Exercise description: Copy the records below word for word, starting at the line that contains "Click the Scopri di più link" and ending at the line that contains "(x=859, y=431)", both included. Leave the pictures out of your copy.
## Begin Given records
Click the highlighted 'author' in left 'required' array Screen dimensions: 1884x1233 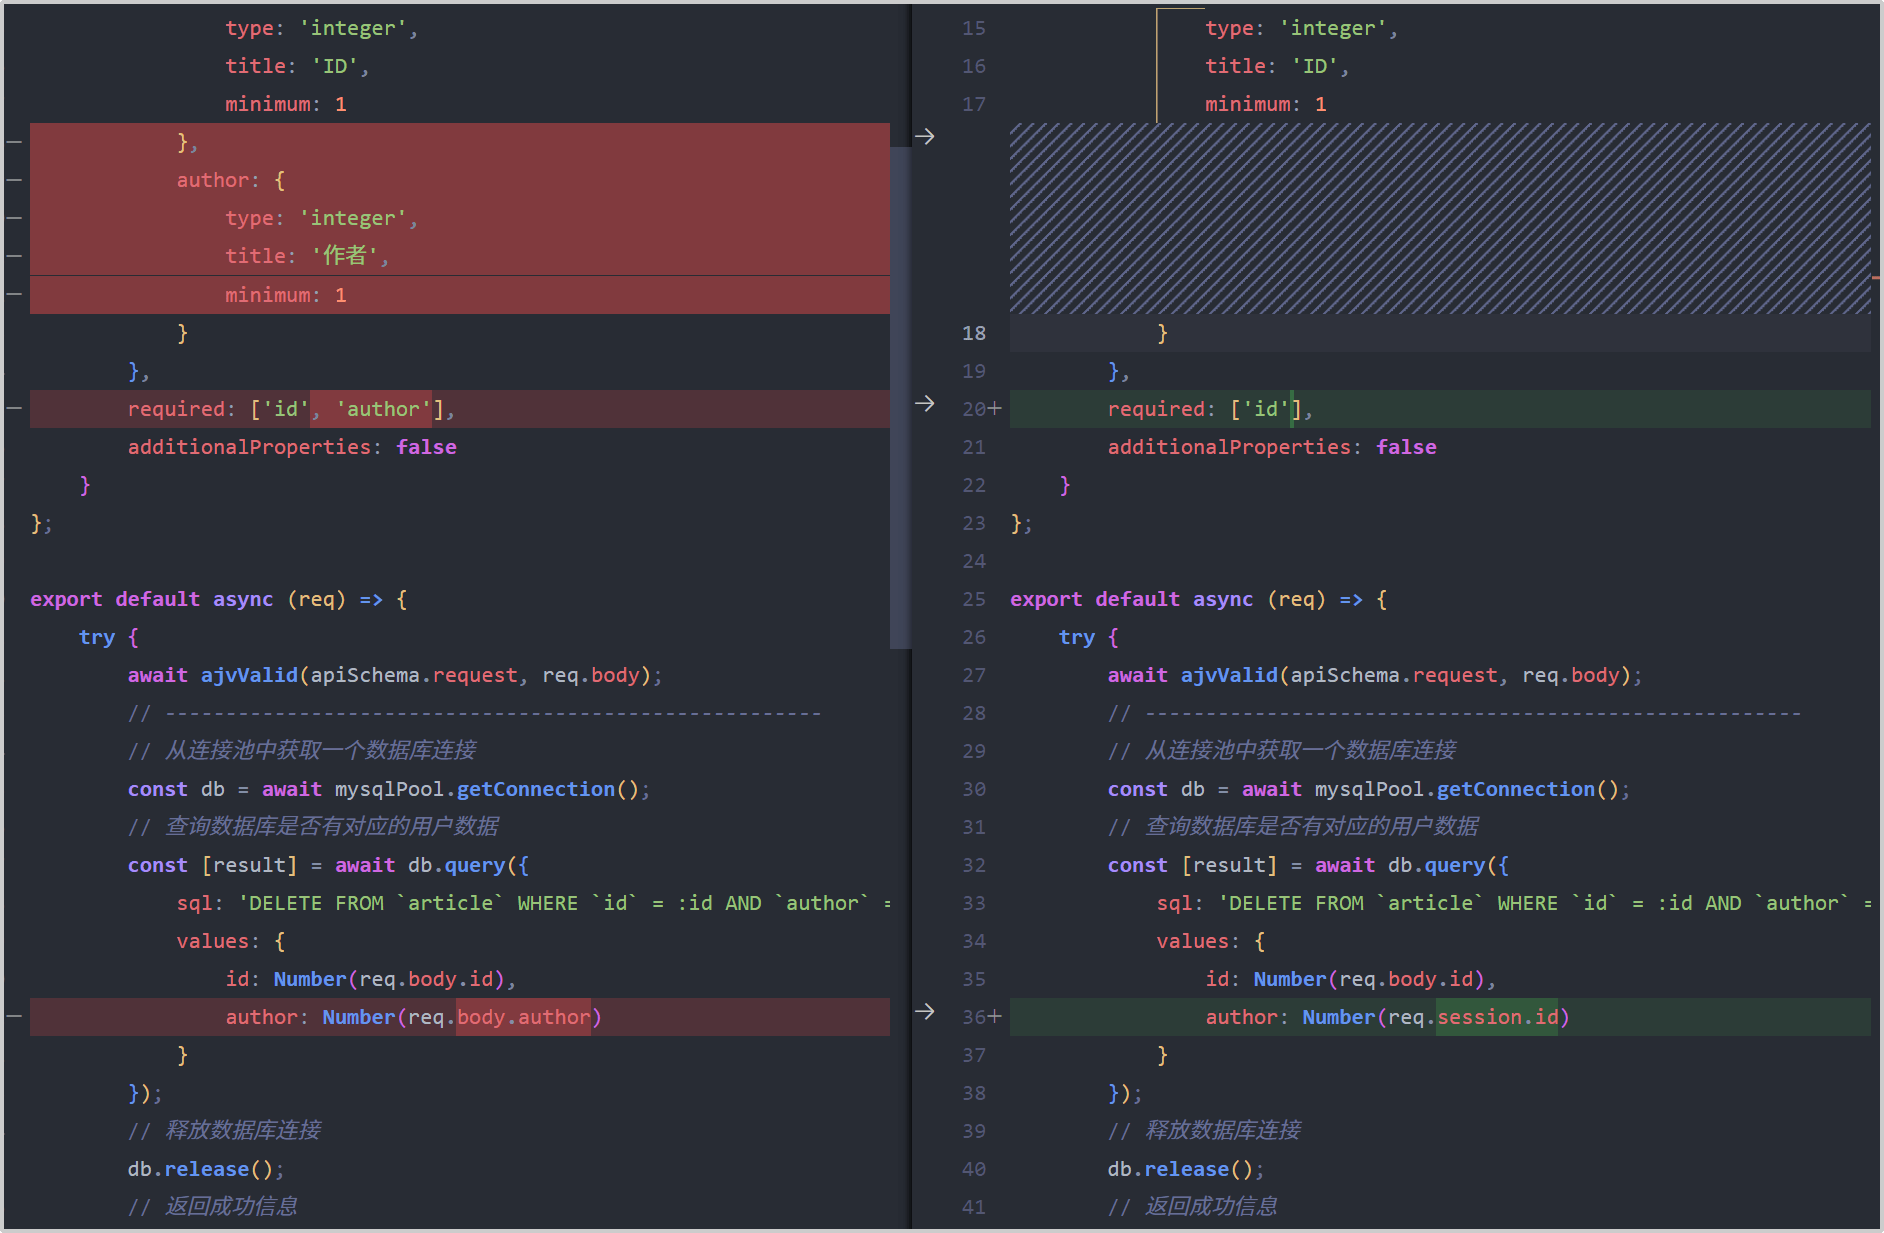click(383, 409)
## End Given records
## Begin Given records
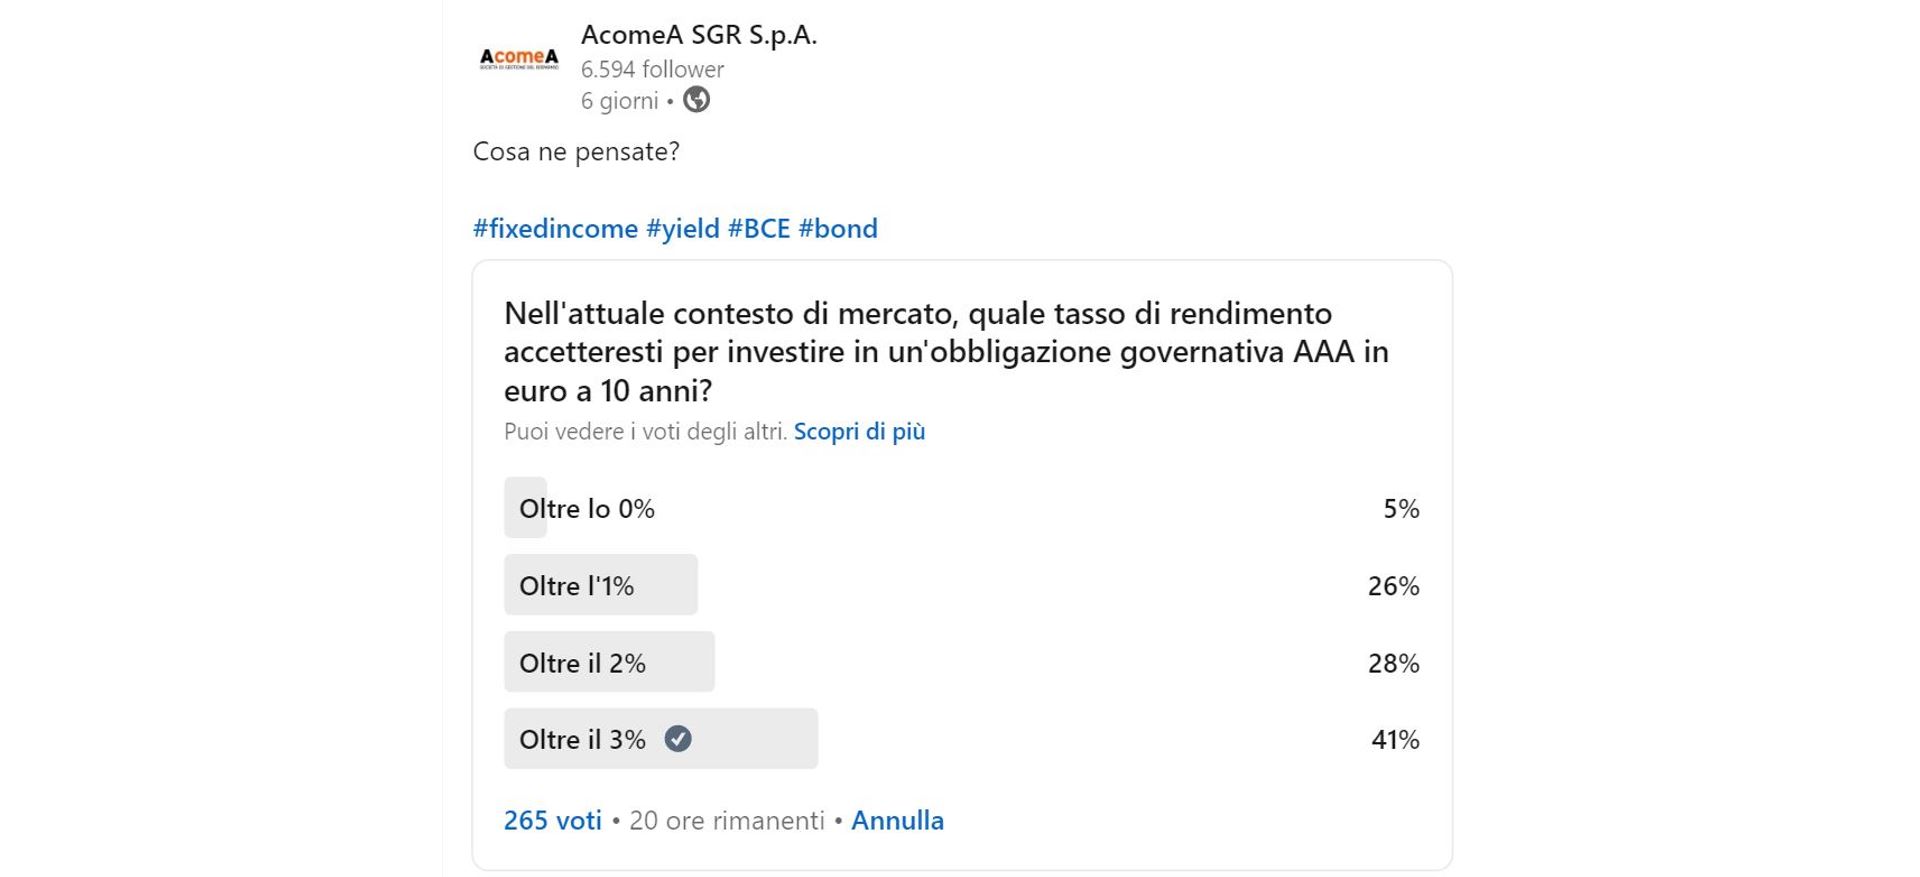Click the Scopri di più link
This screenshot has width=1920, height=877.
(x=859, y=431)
## End Given records
## Begin Given records
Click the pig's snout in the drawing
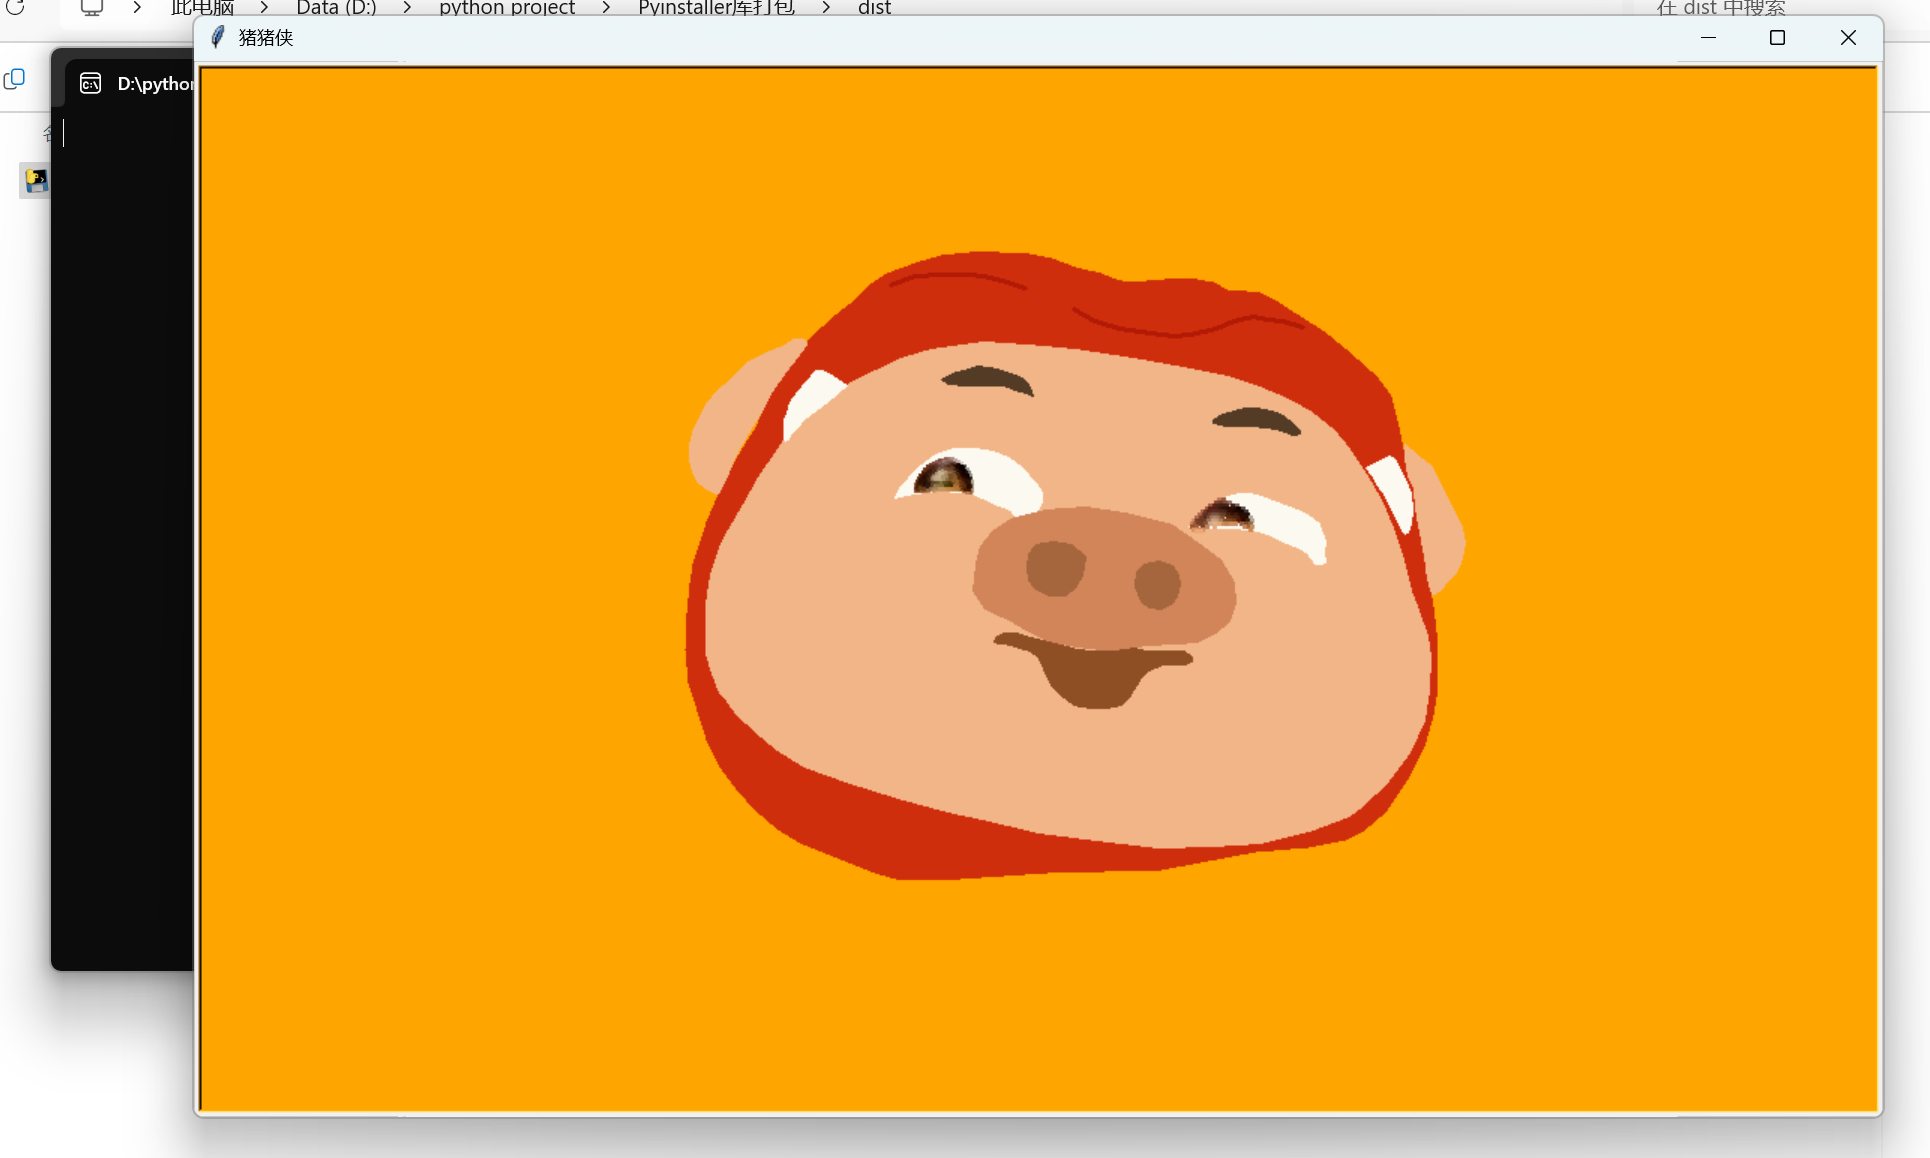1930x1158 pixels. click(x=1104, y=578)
## End Given records
The answer:
Click the Scopri di più link
This screenshot has width=1920, height=877.
(x=859, y=431)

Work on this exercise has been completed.